◆ Texte de la page ◆

══════

Ce qu’il faut retenir
►Le président Trump n’imposera finalement pas les importations mexicaines et canadiennes à 25%, au moins durant les 30 prochains jours. Cela évite un choc bien plus massif que la première guerre commerciale, surtout pour les économies d’Amérique du Nord. Mais les droits de douane sont bien augmentés de 10% sur les biens chinois, et la menace persiste pour les autres pays, notamment sur l’UE qui pourrait être une des prochaines cibles.
►Les marchés sont rassurés par l’attitude non-maximaliste et ouverte à la négociation des autorités américaines, et réagiront peut-être de moins en moins aux menaces américaines. Nous maintenons aussi notre scénario qui intègre des hausses de droits de douane significatives sur la Chine mais bien plus limitées et ciblées pour les autres pays. Cela dit, le risque de hausses de droits de douane plus fortes, plus généralisées et plus rapides est plus élevé que nous le pensions, surtout si l’administration compte sur cela pour réduire les déficits bilatéraux et récupérer des revenus fiscaux. Cette incertitude risque de peser sur la confiance et réduire un peu l’activité. C’était une raison pour notre prévision de reprise seulement poussive de la Zone Euro cette année, mais cela pourrait peser davantage que nous le pensions même aux Etats-Unis.

══════

◆ Informations fournies ◆
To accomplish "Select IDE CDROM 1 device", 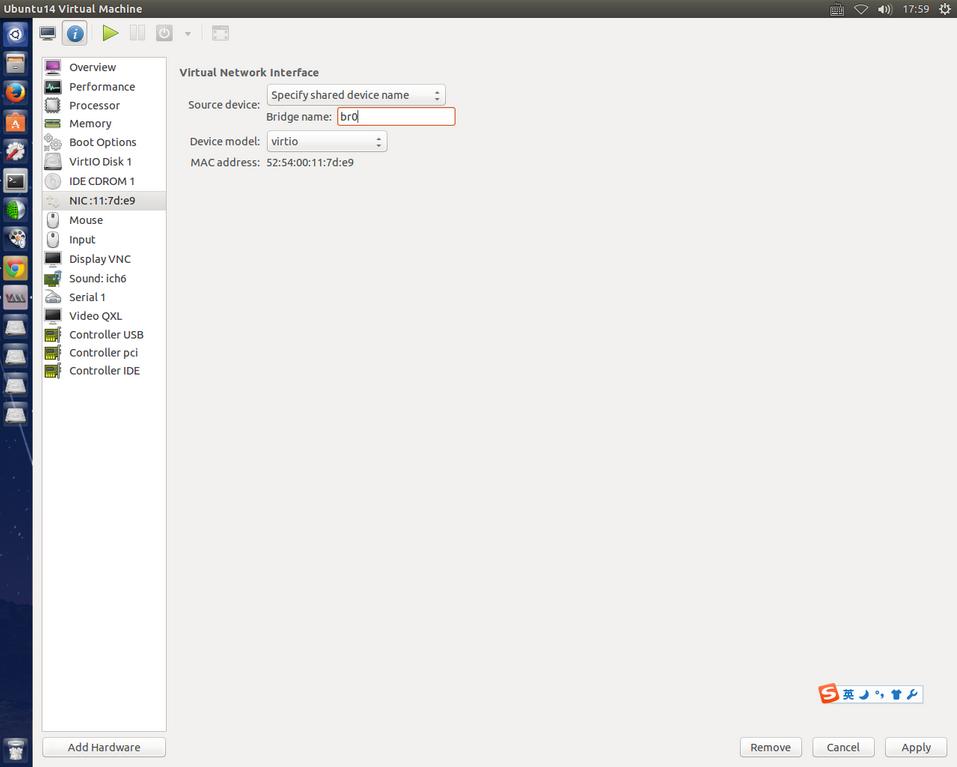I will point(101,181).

══════

◆ Tâches ◆
**A.** Répondez aux questions suivantes d'après le texte sur les droits de douane :
(i) De combien les droits de douane sur les biens chinois sont-ils augmentés ?
(ii) Pendant au moins combien de jours les importations mexicaines et canadiennes ne seront-elles pas taxées à 25 % ?
(iii) Comment le texte qualifie-t-il la reprise prévue pour la Zone Euro cette année ?
**B.** Reprenez le texte sur les droits de douane à la suite de sa dernière phrase.

◆ Réponses ci-dessous ◆
**A.**
(i) De 10 %.
(ii) Pendant au moins 30 jours.
(iii) Il la qualifie de « seulement poussive ».

**B.**
►Cela rend encore plus important que d’habitude de suivre de près les indicateurs de confiance, qui ont montré des signes de faiblesse un peu moins positifs du côté des ménages mais pas des entreprises, surtout américaines.
►Le PMI manufacturier global a rebondi en janvier et est repassé en zone de croissance de l’activité industrielle pour la première fois depuis l’été dernier. Cette hausse est concentrée sur les Etats-Unis et l’Europe occidentale, mais les indicateurs avancés sont bien orientés (commandes, confiance dans l’activité future…). C’est encourageant pour le cycle mondial mais il faudra voir si la confiance ne baisse pas dans les prochains mois, comme elle l’avait fait lors de la première guerre commerciale de Trump.
►Le cycle du crédit s’améliore globalement des deux côtés de l’Atlantique depuis l’année dernière grâce aux débuts des baisses de taux des banques centrales, ce qui soutient notre scénario de croissance mondiale résiliente. Cela dit, les banques sont un peu plus prudentes pour octroyer des crédits aux entreprises au tournant de l’année, en Europe comme aux Etats-Unis, ce qui suggère que l’incertitude limite un peu la transmission de l’assouplissement monétaire.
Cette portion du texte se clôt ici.